▶ What is required
Once the pictures have been removed, repeat the remainder of the records exactly.

▶ Working data
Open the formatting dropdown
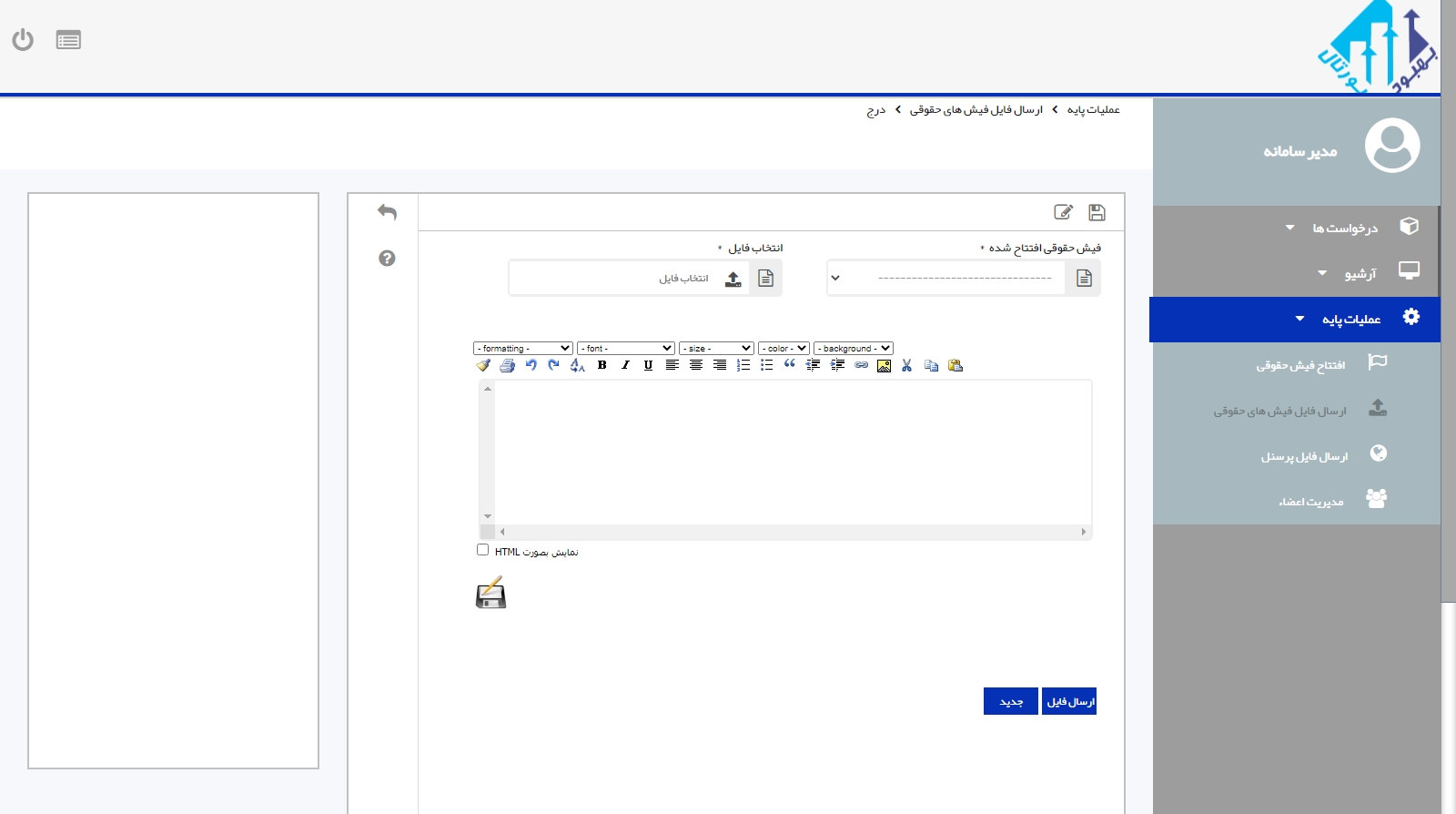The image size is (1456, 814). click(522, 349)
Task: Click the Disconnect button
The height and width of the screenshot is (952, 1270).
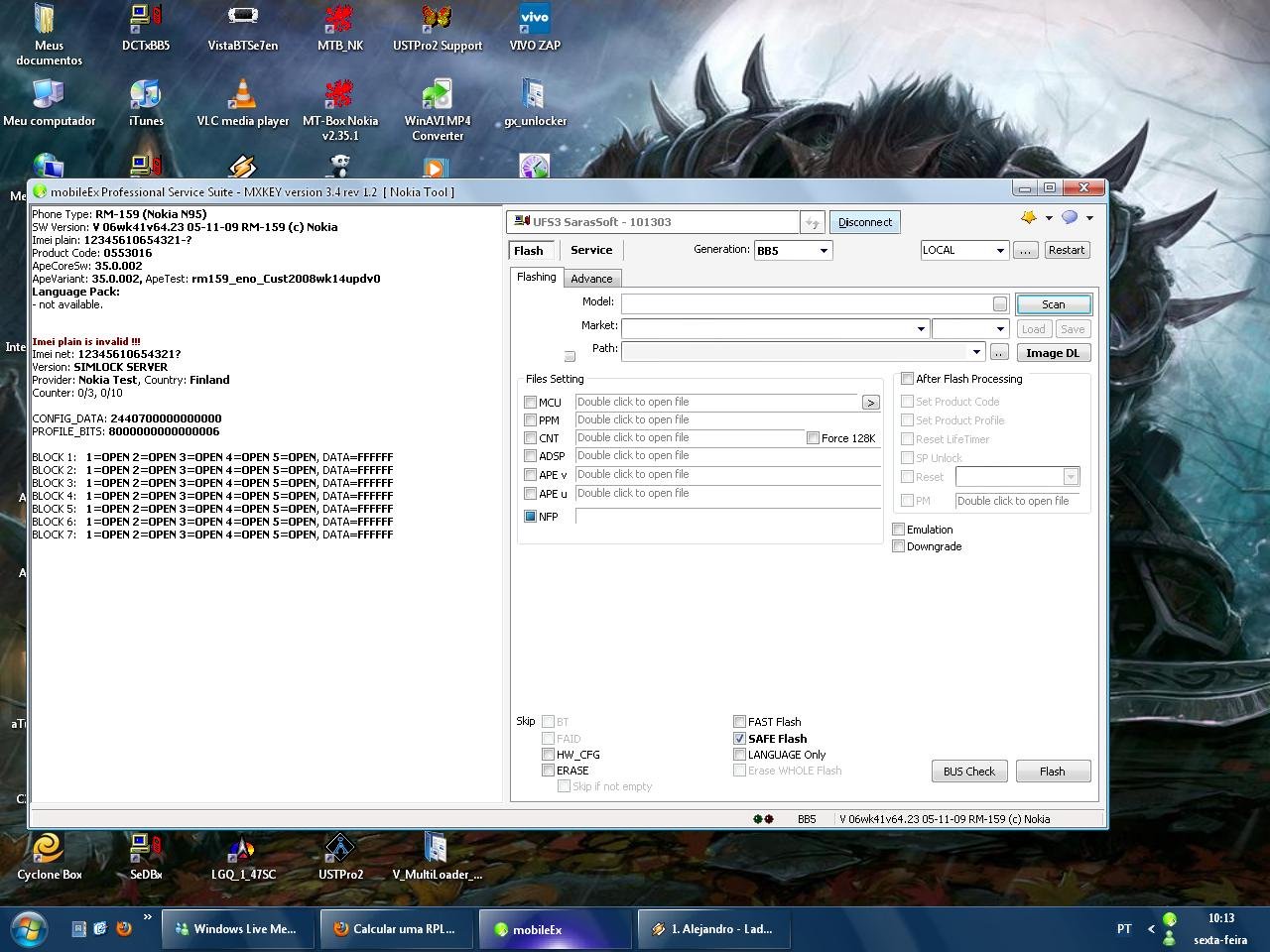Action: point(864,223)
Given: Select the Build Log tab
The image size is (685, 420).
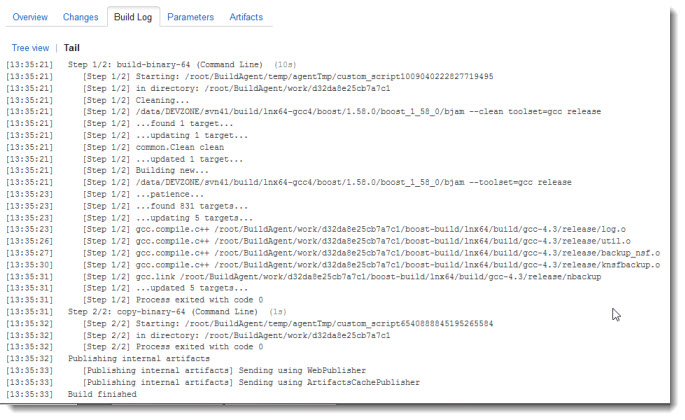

▶ Output of the task
Open the formatting dropdown
The image size is (1456, 814). click(522, 349)
Task: Click the Disconnect button
The height and width of the screenshot is (952, 1270).
Action: point(864,223)
Given: Select the Build Log tab
The image size is (685, 420).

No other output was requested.